2004 Denver Annual Meeting (November 7–10, 2004)

Paper No. 11
Presentation Time: 1:30 PM-5:30 PM

EXTRACTING USABLE LINEATION ORIENTATIONS FROM DIGITAL ELEVATION DATA THROUGH NORMALIZED DISCRETIZED SLOPE DIAGRAMS


WASHINGTON, Paul A. and CHENOWETH, M. Sean, Department of Geosciences, Univ of Louisiana at Monroe, Monroe, LA 71209, chenoweth@ulm.edu

Because digital elevation data only reports elevations in iterated intervals for discrete grid points, hillslopes are approximated by discretized panels with uniform orientations and slopes. This obscures the true orientations of hillslopes on which lineation analysis and other statistical orientation analyses are based.
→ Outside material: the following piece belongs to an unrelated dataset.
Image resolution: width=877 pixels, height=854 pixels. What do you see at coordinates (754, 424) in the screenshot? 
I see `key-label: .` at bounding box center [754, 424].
Furthermore, the horizontal spacing of the elevation points excludes direct sampling of cliff faces and mutes short high-angle hillslopes; these are the features that commonly provide the best source for traditional manual slope orientation analysis. Traditional statistical analysis of hillslope orientation using ARCVIEW and similar software packages produces biased orientations because: 1) the orientations of low-slope surfaces that dominate most land surfaces are more coarsely iterated than the higher slope surfaces that provide most of the critical information, and 2) the boundaries between the orientation iterations vary with slope and do not conform to traditional statistical orientation boundaries. To overcome these limitations, we have developed a method for graphically representing the data so that the useful information can be extracted. The information that needs to be represented includes orientation, slope, and frequency. This is best represented in a grid plot of the frequency of poles to the TIN elements. The outer edges of the plot provide the most useful information, but are also the areas with the lowest frequencies. To aid in extraction of the useful orientations, the frequencies of each discrete orientation-slope point are normalized to the measured total slope frequency for the study area. The resulting normalized discretized slope diagrams allow a reasonable approximation of the hillslope orientations needed for lineation analysis.